# What you need to do
All lines from the one that mentions "You are a computer-use agent." through the last of the entries below must be copied exactly, with both ends kept.

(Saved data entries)
════
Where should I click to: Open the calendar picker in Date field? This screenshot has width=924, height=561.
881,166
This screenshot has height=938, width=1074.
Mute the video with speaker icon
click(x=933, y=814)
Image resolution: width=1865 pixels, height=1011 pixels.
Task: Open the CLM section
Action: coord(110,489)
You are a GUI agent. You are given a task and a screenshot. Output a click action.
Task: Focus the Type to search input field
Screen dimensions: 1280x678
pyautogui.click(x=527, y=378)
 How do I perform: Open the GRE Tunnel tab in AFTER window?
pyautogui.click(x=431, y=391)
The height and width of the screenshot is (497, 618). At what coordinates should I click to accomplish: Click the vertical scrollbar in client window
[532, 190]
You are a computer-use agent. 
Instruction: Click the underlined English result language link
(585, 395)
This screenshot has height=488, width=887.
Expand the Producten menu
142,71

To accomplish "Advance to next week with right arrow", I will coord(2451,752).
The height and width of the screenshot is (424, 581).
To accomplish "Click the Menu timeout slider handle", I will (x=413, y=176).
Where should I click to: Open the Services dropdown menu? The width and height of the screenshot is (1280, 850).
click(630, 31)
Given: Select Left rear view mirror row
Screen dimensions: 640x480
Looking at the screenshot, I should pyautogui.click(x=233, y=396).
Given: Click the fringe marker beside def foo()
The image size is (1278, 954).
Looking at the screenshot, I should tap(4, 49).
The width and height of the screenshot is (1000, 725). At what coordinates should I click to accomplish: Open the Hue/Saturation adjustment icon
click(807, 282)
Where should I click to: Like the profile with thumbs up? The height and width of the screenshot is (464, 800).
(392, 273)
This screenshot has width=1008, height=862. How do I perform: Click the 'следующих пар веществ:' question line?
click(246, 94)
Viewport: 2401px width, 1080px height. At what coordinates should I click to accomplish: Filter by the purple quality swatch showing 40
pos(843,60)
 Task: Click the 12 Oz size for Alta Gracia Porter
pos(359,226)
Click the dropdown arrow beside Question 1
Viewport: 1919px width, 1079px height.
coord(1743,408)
════
# Solution for this task
You are a computer-use agent. 
Instruction: Click the underlined English result language link
(585, 395)
This screenshot has height=488, width=887.
Expand the Producten menu
142,71

To accomplish "Advance to next week with right arrow", I will coord(2451,752).
The height and width of the screenshot is (424, 581).
To accomplish "Click the Menu timeout slider handle", I will (x=413, y=176).
Where should I click to: Open the Services dropdown menu? The width and height of the screenshot is (1280, 850).
click(630, 31)
Given: Select Left rear view mirror row
Screen dimensions: 640x480
Looking at the screenshot, I should pyautogui.click(x=233, y=396).
Given: Click the fringe marker beside def foo()
The image size is (1278, 954).
Looking at the screenshot, I should tap(4, 49).
The width and height of the screenshot is (1000, 725). At what coordinates should I click to accomplish: Open the Hue/Saturation adjustment icon
click(807, 282)
Where should I click to: Like the profile with thumbs up? The height and width of the screenshot is (464, 800).
(392, 273)
This screenshot has width=1008, height=862. How do I perform: Click the 'следующих пар веществ:' question line?
click(246, 94)
Viewport: 2401px width, 1080px height. At what coordinates should I click to accomplish: Filter by the purple quality swatch showing 40
pos(843,60)
 Task: Click the 12 Oz size for Alta Gracia Porter
pos(359,226)
Click the dropdown arrow beside Question 1
Viewport: 1919px width, 1079px height.
coord(1743,408)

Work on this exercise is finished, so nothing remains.